[The following was written as a Guest Blog by Donna Gordon, who owns the Gallery of the same name on the 600 block, and who is an accomplished bronze sculptress as well.]
How to be a #1 Arts Town (Why people don't buy art and how to fix it)
I opened my gallery a couple of years ago and am having fun running it. In truth, I jumped at a great recession-born opportunity for cheap rent in a great location from a reclamation project. I needed a studio for my sculpture work, and this was a great opportunity to have both a studio and a gallery. I am fortunate for the time being, in that the bleeding edge adopters on the 600 block were given long leases and low rents in exchange for doing our own build-out. Now we have a beautiful block where there was once blight. I have no regrets. We just did not expect the recession to last so long. Make no mistake, it continues here in Florida with a tiger claw grip.
The truth about our current visual art scene in the Tampa Bay region, recession or not, besides a magazine poll that tells us we're (St Pete) the #1 midsized arts town, is that we're a great Arts-Looking town. We are not a great art buying town. When a recent Creative Loafing Reader's Poll voted the Dali Museum as the number one gallery in town, there can be little doubt we have a perception/education problem.
A real and vibrant arts hub must have a healthy balance of museums, non-profit Arts spaces, thriving retail spaces, open studios, art fairs and for profit galleries. In other words, a a good mix of art viewing, education, instruction, and diverse means of buying art. Tampa Bay has the first two in spades. We have many fine arts buying venues and galleries (mine included), but not nearly enough. In order for those that are here to survive, for more galleries to open, and for the Tampa Bay region to become a legitimate arts destination, the third leg of the stool must be strong, and that means that people who live here as well as those who visit, must actually buy the art they love to view on our institutionalized monthly art walks.

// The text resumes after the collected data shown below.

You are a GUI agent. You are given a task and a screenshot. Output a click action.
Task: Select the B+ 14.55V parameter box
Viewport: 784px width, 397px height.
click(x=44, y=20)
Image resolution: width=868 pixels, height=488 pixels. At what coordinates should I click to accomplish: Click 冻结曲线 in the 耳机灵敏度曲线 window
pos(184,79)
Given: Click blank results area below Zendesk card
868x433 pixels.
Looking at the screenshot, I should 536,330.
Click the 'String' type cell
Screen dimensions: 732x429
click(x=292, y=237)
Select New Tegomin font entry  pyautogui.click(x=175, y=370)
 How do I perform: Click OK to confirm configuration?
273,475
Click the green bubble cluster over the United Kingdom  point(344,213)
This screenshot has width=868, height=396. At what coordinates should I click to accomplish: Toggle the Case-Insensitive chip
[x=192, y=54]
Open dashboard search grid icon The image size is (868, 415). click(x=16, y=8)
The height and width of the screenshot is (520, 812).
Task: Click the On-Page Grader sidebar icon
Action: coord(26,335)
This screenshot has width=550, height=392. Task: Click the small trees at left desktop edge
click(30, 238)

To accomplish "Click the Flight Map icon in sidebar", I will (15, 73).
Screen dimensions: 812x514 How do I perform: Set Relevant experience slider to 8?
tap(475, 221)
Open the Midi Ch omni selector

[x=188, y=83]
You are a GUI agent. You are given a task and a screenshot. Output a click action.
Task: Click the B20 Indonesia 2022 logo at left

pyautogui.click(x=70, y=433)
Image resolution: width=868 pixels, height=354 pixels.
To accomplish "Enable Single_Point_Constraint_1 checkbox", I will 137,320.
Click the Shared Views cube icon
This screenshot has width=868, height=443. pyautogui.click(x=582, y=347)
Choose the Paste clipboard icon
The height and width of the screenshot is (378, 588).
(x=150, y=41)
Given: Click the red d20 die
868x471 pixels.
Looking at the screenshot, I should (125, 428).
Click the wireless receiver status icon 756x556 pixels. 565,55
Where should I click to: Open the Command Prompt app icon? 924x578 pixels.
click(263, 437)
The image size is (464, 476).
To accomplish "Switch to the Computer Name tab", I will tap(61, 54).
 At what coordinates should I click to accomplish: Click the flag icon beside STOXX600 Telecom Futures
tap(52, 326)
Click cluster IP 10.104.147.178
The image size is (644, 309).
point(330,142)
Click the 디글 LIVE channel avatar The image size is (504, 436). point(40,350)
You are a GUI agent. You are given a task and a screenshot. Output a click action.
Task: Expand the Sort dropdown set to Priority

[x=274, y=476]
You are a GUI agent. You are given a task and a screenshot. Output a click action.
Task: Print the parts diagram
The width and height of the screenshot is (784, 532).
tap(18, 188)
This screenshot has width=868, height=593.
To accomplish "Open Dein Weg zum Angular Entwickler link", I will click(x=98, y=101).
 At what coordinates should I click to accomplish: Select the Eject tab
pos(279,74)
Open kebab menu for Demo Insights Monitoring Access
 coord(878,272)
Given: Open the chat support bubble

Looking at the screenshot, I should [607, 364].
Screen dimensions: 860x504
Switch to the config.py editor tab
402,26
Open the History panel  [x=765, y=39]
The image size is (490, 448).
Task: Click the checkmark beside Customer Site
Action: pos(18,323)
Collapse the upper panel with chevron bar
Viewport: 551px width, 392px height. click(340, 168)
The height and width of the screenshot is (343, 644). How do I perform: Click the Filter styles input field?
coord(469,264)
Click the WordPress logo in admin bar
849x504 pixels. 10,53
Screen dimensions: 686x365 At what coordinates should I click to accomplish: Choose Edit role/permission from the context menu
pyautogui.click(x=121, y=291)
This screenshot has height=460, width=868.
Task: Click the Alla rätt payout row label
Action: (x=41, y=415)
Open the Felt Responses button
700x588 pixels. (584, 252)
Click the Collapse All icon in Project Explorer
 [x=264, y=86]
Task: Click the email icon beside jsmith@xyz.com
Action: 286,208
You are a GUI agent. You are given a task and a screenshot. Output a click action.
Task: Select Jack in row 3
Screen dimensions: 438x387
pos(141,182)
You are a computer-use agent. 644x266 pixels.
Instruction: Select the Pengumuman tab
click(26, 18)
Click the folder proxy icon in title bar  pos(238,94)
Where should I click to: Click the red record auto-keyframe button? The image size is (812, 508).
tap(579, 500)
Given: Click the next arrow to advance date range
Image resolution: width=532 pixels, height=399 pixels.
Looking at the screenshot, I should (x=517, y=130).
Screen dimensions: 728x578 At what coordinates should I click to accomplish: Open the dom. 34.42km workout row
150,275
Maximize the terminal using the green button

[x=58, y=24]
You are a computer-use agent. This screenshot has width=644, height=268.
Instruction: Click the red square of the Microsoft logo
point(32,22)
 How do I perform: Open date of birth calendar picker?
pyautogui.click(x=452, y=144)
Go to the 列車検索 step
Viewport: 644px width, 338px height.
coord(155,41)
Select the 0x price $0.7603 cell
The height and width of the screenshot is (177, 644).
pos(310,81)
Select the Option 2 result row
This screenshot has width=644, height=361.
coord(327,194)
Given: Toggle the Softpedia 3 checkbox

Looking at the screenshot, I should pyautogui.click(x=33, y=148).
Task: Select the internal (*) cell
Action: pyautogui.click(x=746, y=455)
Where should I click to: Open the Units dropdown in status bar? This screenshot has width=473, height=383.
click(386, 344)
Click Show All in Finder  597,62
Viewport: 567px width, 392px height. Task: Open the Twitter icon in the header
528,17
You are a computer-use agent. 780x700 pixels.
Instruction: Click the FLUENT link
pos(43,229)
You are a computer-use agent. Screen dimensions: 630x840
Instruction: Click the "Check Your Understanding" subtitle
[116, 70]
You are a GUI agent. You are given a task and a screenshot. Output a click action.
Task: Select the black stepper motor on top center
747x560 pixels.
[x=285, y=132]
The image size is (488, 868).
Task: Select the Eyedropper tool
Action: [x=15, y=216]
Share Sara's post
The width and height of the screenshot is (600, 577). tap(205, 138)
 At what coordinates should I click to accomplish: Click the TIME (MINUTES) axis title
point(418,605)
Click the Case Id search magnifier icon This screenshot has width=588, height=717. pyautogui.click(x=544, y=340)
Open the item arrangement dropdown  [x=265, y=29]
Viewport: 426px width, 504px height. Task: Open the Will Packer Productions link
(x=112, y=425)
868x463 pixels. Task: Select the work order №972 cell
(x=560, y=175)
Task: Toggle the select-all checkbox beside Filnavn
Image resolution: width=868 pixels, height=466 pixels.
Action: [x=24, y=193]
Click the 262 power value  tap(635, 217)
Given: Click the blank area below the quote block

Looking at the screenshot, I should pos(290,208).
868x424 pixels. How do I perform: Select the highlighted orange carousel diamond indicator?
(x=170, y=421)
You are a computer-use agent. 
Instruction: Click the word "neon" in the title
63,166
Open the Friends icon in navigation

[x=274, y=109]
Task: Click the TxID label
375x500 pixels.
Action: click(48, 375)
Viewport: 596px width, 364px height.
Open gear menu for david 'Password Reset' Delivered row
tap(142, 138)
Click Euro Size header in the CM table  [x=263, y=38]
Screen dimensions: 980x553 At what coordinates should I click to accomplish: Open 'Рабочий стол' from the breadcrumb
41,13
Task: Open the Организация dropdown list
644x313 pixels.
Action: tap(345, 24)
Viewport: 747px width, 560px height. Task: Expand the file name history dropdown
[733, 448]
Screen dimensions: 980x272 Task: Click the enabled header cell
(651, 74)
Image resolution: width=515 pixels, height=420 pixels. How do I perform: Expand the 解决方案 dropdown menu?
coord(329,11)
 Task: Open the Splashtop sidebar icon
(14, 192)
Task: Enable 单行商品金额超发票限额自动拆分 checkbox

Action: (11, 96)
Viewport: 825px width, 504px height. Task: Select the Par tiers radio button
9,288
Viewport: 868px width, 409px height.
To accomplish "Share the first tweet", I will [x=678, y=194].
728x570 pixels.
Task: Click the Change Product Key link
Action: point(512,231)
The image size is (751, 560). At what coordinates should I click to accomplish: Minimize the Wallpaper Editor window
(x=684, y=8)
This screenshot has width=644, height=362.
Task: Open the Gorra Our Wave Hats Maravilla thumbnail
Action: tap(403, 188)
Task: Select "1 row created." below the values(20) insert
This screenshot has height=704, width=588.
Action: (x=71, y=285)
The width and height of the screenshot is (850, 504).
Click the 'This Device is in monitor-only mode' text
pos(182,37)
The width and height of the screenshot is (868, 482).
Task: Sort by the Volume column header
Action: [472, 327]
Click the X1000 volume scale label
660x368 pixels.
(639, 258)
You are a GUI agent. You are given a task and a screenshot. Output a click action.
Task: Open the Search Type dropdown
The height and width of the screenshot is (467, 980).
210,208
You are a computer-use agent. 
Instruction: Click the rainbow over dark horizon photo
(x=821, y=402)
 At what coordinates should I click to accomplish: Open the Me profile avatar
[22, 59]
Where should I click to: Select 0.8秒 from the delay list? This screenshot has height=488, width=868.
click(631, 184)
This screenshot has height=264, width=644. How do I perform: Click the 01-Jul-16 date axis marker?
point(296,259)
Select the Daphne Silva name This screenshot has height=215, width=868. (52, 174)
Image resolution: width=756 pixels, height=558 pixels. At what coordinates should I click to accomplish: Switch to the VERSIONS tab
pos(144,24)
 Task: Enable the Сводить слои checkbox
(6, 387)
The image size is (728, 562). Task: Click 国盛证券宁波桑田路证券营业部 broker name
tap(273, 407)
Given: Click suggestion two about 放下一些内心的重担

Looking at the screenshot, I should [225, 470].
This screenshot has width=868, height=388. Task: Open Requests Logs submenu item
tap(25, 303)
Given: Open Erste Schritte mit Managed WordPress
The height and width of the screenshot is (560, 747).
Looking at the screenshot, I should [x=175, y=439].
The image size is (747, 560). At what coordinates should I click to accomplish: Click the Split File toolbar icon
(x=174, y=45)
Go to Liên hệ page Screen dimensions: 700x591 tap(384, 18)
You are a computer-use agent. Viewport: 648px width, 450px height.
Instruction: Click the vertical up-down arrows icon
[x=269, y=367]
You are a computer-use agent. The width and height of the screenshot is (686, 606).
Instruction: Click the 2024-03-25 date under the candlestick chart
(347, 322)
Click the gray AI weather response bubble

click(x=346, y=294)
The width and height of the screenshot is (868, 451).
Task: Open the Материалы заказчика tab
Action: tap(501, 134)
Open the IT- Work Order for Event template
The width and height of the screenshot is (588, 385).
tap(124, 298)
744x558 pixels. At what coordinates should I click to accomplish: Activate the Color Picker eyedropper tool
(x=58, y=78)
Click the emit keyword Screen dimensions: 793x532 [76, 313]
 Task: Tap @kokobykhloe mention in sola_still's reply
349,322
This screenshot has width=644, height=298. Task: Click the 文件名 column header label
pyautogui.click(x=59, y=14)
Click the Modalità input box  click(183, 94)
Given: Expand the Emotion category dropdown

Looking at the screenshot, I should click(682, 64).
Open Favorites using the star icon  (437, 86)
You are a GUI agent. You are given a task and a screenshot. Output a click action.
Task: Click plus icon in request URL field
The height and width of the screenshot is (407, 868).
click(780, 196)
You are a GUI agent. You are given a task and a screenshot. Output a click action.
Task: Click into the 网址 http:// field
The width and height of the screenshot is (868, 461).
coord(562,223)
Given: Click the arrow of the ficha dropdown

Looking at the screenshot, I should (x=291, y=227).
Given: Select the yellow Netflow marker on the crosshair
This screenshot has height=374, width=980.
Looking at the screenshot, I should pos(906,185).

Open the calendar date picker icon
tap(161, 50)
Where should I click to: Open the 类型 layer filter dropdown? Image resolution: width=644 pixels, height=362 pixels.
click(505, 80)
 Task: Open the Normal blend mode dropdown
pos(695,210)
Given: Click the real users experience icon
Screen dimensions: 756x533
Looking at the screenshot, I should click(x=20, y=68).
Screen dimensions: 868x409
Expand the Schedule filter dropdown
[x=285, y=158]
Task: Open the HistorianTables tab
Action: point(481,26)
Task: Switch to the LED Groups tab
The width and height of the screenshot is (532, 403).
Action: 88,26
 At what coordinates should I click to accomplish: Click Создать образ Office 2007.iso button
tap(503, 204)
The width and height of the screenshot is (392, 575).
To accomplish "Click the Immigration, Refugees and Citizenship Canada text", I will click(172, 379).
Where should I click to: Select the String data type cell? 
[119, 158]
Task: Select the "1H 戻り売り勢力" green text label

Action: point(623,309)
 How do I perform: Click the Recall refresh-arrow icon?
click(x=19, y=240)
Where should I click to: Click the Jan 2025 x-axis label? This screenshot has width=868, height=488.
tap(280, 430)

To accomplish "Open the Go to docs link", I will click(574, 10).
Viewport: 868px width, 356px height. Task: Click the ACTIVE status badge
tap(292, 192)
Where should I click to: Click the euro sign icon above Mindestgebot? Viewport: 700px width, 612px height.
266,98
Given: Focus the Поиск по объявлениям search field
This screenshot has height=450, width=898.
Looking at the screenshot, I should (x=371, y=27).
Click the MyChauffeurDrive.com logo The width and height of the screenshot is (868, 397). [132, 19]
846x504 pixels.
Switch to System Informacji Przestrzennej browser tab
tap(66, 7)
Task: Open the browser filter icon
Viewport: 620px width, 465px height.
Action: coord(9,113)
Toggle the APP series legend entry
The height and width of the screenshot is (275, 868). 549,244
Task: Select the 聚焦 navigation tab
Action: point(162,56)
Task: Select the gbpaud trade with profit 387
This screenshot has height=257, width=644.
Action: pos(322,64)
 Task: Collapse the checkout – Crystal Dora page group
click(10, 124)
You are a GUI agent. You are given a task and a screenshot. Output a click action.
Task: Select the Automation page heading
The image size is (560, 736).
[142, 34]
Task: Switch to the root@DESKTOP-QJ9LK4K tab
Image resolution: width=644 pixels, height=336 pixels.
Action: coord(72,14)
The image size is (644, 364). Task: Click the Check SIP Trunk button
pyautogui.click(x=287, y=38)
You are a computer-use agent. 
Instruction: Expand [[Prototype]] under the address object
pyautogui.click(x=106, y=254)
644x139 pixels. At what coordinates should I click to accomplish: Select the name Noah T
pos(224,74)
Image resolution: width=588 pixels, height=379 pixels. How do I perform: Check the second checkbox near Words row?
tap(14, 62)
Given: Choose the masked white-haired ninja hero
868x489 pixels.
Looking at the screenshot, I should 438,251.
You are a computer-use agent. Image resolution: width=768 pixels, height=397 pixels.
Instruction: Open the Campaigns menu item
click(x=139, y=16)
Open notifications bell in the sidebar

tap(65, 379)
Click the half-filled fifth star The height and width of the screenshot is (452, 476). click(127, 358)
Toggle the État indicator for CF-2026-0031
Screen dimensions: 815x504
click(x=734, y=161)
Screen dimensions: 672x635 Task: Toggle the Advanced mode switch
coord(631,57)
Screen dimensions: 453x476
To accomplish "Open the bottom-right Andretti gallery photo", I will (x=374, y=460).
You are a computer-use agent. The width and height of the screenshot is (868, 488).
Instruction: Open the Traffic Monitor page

The benefits of being a real arts destination are huge to the city at large and to small business owners regardless of artistic inclination. We love having the reputation of being an Arts Town, but I have heard people come into my gallery who are not from here say they thought there would be more galleries in town, more to look at, slong the lines of Charleston, Santa Fe, or Carmel. It's expected.
But there won't be more galleries until that business model is sustainable.